(Rows for pointing at text and elements)
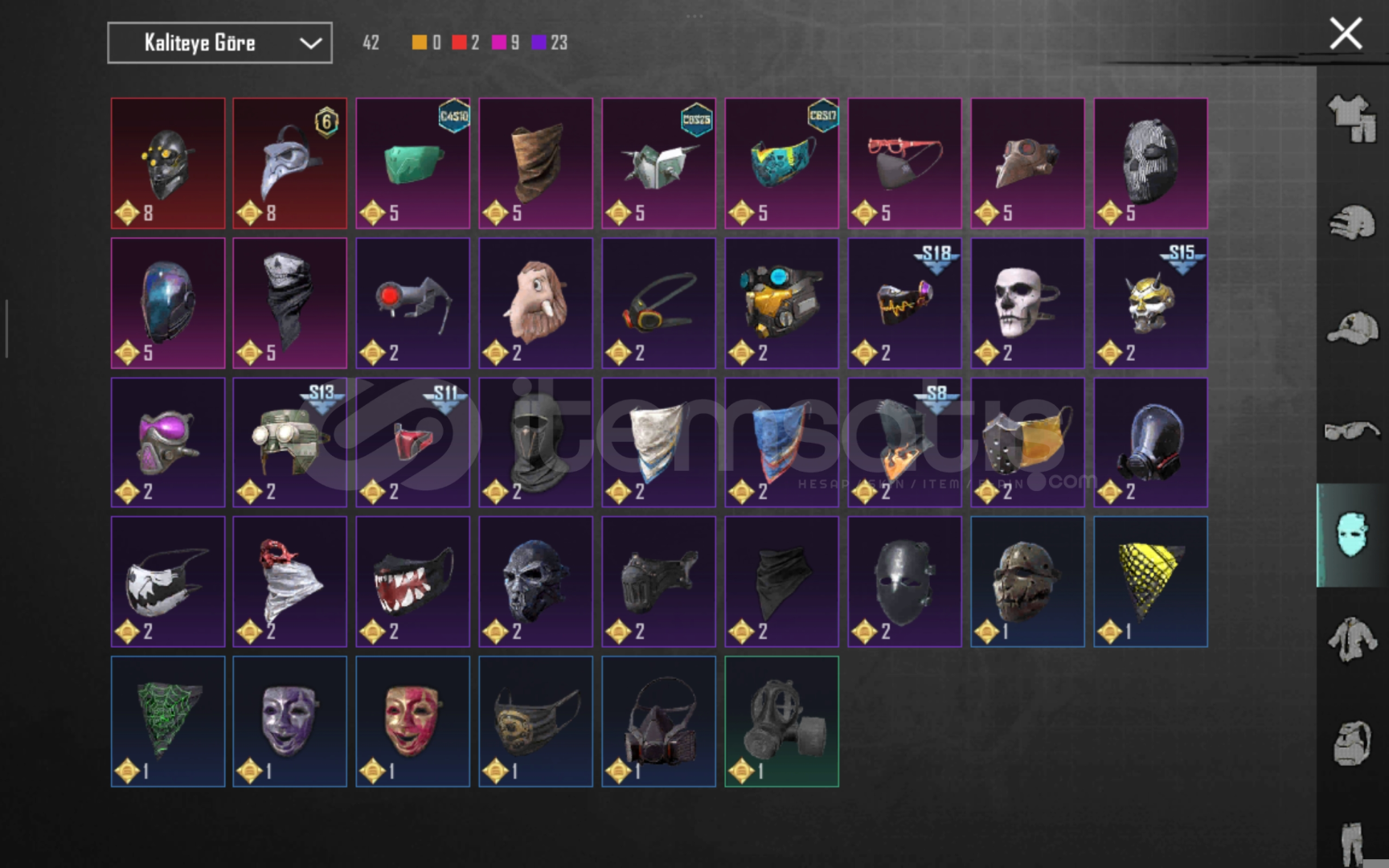Click the dropdown chevron arrow
Viewport: 1389px width, 868px height.
point(310,43)

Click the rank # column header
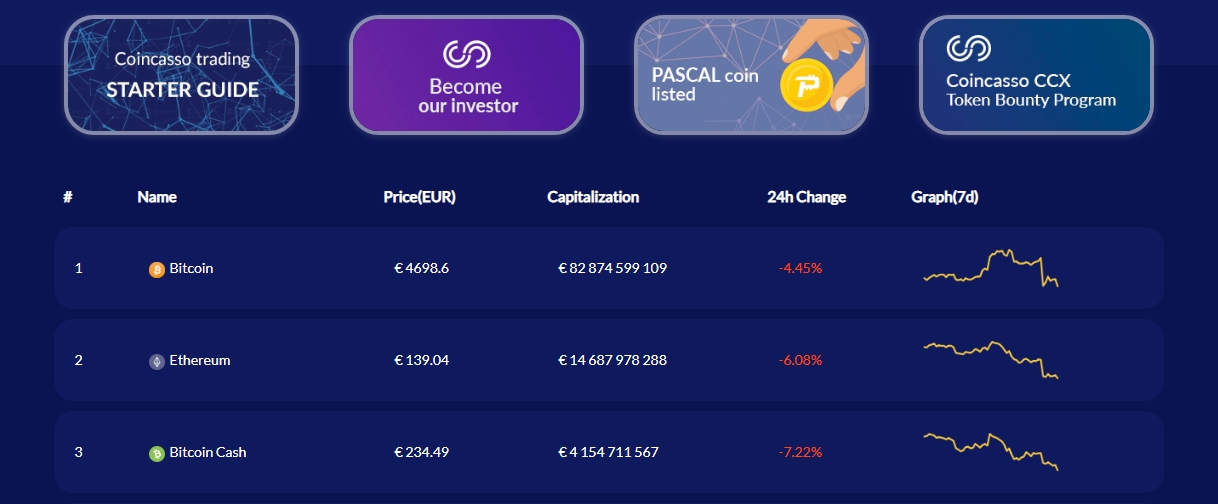click(x=68, y=197)
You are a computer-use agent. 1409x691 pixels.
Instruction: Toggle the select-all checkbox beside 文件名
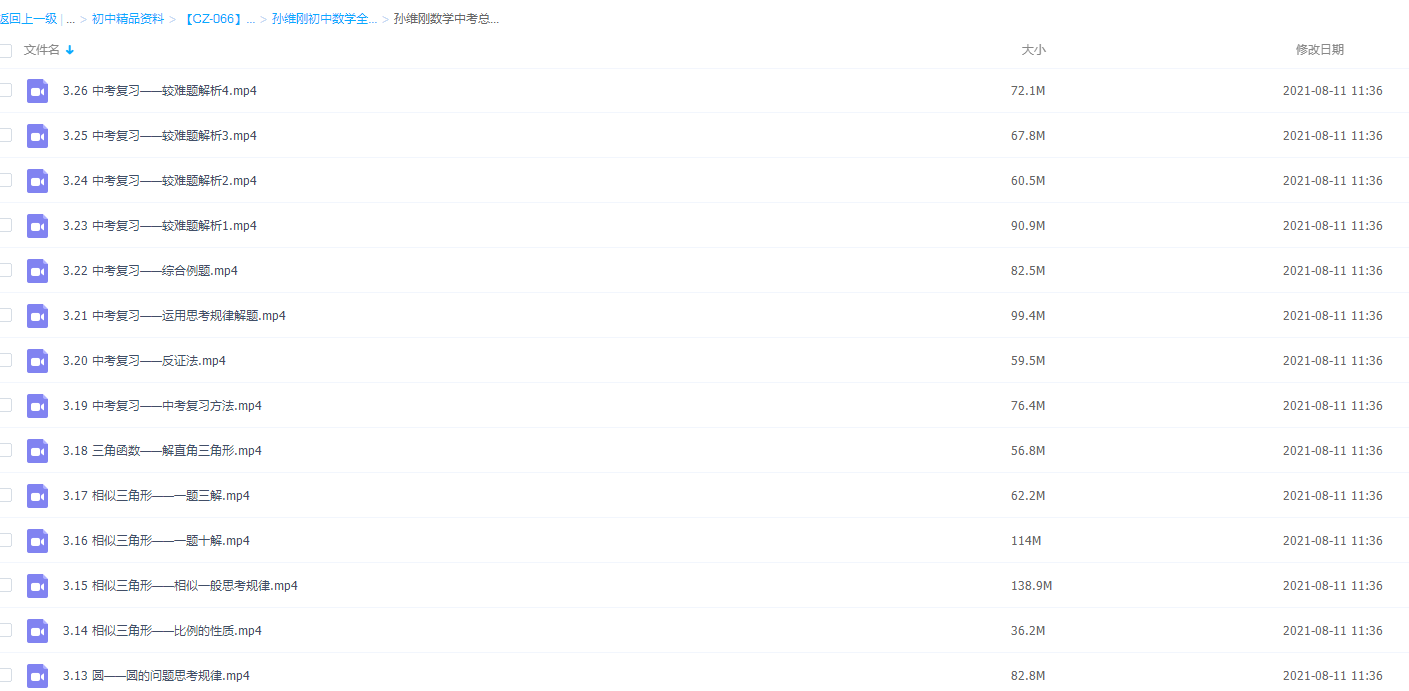coord(5,50)
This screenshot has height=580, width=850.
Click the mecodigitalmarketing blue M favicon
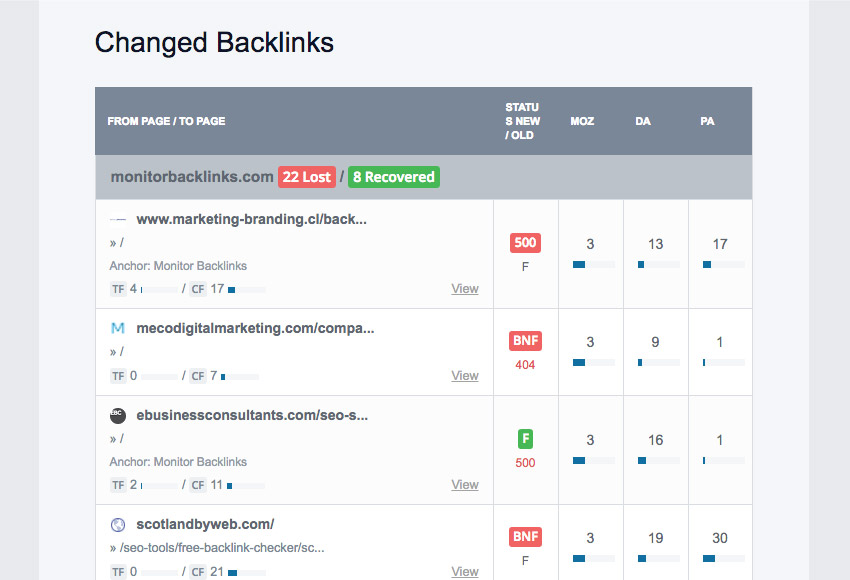pos(118,328)
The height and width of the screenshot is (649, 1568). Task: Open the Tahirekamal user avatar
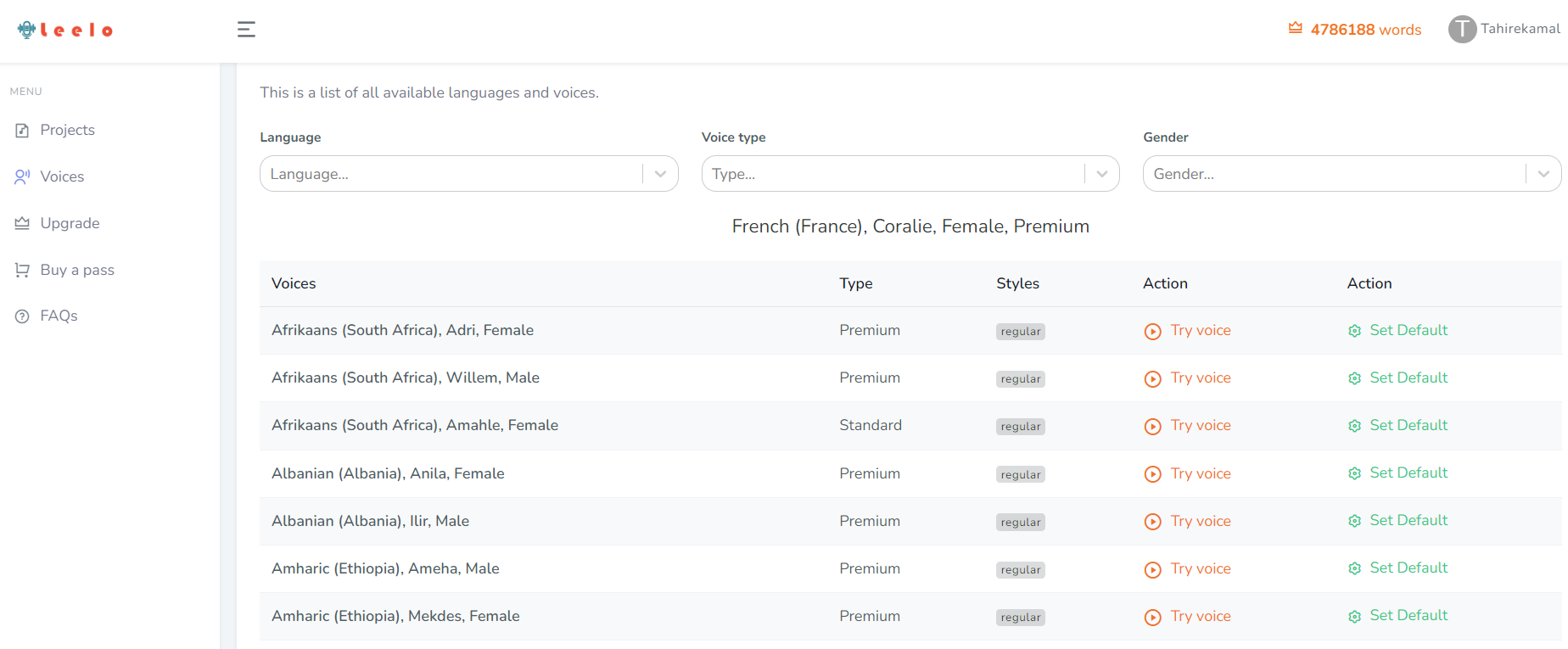[x=1462, y=29]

▶ _EXERCISE PROMPT_: Pick out every line of the rows above that contains the word "height", matching case exactly.

▶ _OUTPUT FOR THIS EXERCISE_:
Viewport: 1389px width, 868px height.
This screenshot has height=580, width=850.
The height and width of the screenshot is (649, 1568). Task: Open the Tahirekamal user avatar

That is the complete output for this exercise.